2003-07-14 19:29:09

by David griego

[permalink] [raw]
Subject: Re: Alan Shih: "TCP IP Offloading Interface"

>Jeff Garzik wrote:
>Anything beyond basic host-only TOE adds massive complexity for very little
>gain: interfacing netfilter and routing code with a black box we _hope_
>will act properly sounds like suicide.
Keep most of this on the host, offload only performance path like the
Alacritech TOE.

>All this is vague handwaving without supporting evidence. So far we get
>stuff like Internet2 speed records _without_ TOE. And Linux currently
>supports 10gige... and hosts are just going to keep getting faster and
>faster.

Intel Clusters and Network Storage Volume Platforms Lab reported that it
takes about 1MHz to process 1Mbps on a PIII. Using this rule of thumb (they
showed it scaling from 400MHz to 800MHz) it would take 10GHz to process
10Mbps. Well you might say "what about multi-processers?" This would be
good for people that have multi-processors, but there is a large segment of
embedded processors that are not going have SMP, or be at 10GHz anytime
soon. Besides that processing interrupts does not scale across MPs
liniarly. The truth is that communication speeds are outpacing processor
speeds at this time.
David

>
> Jeff
>
>
>

_________________________________________________________________
Help STOP SPAM with the new MSN 8 and get 2 months FREE*
http://join.msn.com/?page=features/junkmail


2003-07-14 19:49:11

by Jeff Garzik

[permalink] [raw]
Subject: Re: Alan Shih: "TCP IP Offloading Interface"

David griego wrote:
> Intel Clusters and Network Storage Volume Platforms Lab reported that it
> takes about 1MHz to process 1Mbps on a PIII. Using this rule of thumb
> (they showed it scaling from 400MHz to 800MHz) it would take 10GHz to
> process 10Mbps. Well you might say "what about multi-processers?" This

Um. It doesn't take nearly 10Ghz to handle 10Mbps, or even 100Mbps.


> would be good for people that have multi-processors, but there is a
> large segment of embedded processors that are not going have SMP, or be
> at 10GHz anytime soon. Besides that processing interrupts does not
> scale across MPs liniarly.
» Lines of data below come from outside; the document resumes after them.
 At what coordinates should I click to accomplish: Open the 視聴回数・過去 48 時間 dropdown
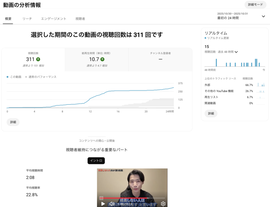click(236, 52)
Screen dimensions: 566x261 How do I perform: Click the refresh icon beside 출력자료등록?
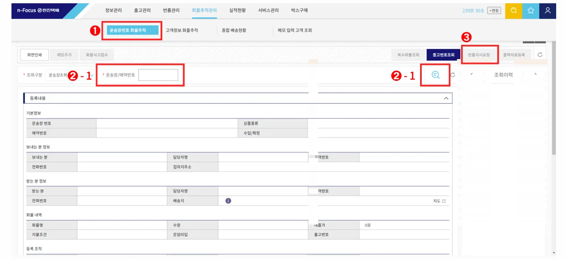point(540,55)
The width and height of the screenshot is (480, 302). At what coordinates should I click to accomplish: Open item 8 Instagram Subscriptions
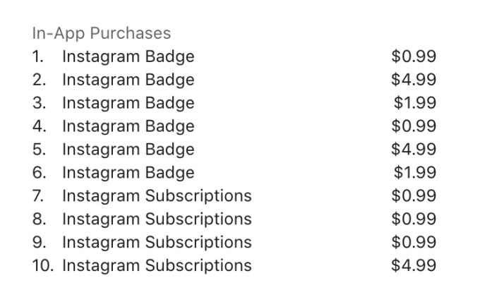point(157,219)
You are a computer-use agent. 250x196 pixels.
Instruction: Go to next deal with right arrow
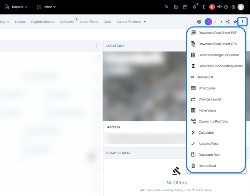(x=221, y=22)
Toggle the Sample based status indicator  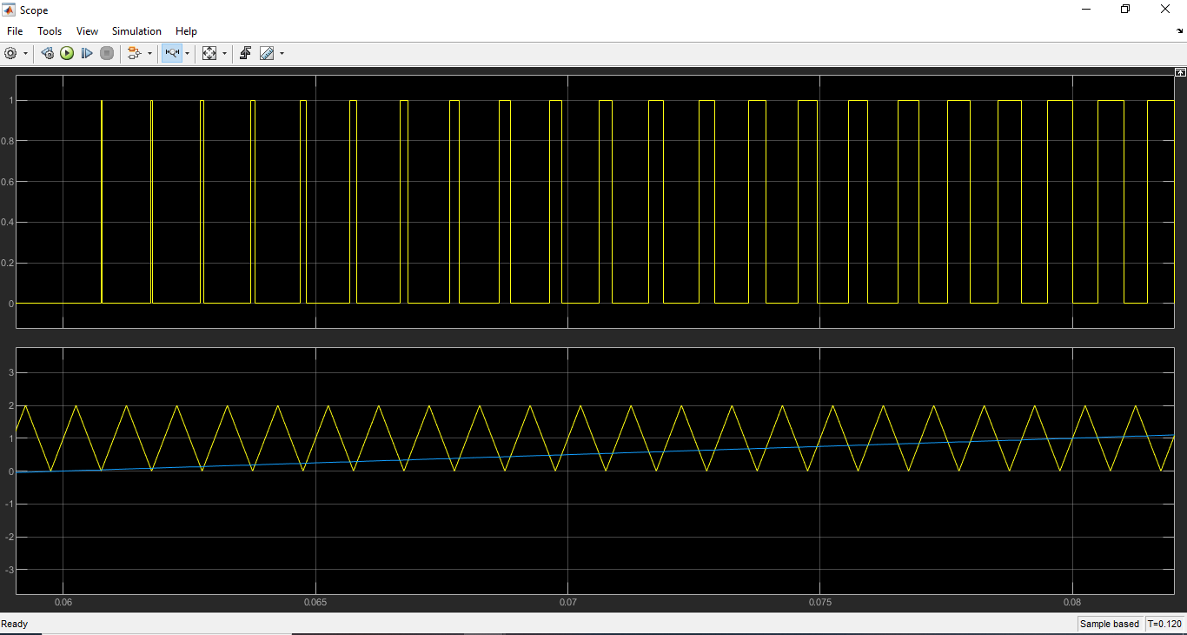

The truth is that communication speeds are
> outpacing processor speeds at this time.

If the host CPU is a bottleneck after large-send and checksums have been
offloaded, then logically you aren't getting any work done _anyway_.
You have to interface with the net stack at some point, in which case
you incur a fixed cost, for socket handling, TCP exception handling, etc.

Maybe somebody needs to be looking into AMP (asymmetric
multiprocessing), too.

Jeff



2003-07-14 19:56:43

by Alan

[permalink] [raw]
Subject: Re: Alan Shih: "TCP IP Offloading Interface"
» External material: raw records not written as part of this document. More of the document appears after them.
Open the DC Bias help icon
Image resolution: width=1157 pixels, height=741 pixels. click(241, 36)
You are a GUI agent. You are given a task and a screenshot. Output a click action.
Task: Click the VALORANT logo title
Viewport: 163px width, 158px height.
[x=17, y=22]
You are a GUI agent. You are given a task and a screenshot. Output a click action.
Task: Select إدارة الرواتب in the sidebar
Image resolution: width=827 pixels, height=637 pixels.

On Llu, 2003-07-14 at 20:43, David griego wrote:
> Intel Clusters and Network Storage Volume Platforms Lab reported that it
> takes about 1MHz to process 1Mbps on a PIII. Using this rule of thumb (they

1MHz to proces 1Mbit doing what - file I/O to and from disk, web serving
- because ToE or otherwise I still have to process the data I receive
and do something useful with it unless I'm just a router, firewall or
load balancer. If you want to argue about using gate arrays and hardware
to accelerate IP routing, balancing and firewall filter cams then you
might get somewhere - but they dont need to talk TCP.
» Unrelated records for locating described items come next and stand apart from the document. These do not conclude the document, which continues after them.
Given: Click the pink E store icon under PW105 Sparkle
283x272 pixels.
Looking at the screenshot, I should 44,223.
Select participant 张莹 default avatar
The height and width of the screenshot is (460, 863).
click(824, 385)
Also if its 1MHz per 1Mbit worse case and your ToE engine isnt entirely
hardware paths capable of sustaining 10Gbit/sec, what happens when I hit
you with 10Gbit of carefully chosen non optimal frames ?

2003-07-14 20:17:50

by Shawn

[permalink] [raw]
Subject: Re: Alan Shih: "TCP IP Offloading Interface"

Don't push him... he'll do it! We're talking "floor sweepings" frames!
"Too rank for sausage" frames!

On Mon, 2003-07-14 at 15:05, Alan Cox wrote:
> Also if its 1MHz per 1Mbit worse case and your ToE engine isnt entirely
> hardware paths capable of sustaining 10Gbit/sec, what happens when I hit
> you with 10Gbit of carefully chosen non optimal frames ?

2003-07-14 20:23:23

by Alan

[permalink] [raw]
Subject: Re: Alan Shih: "TCP IP Offloading Interface"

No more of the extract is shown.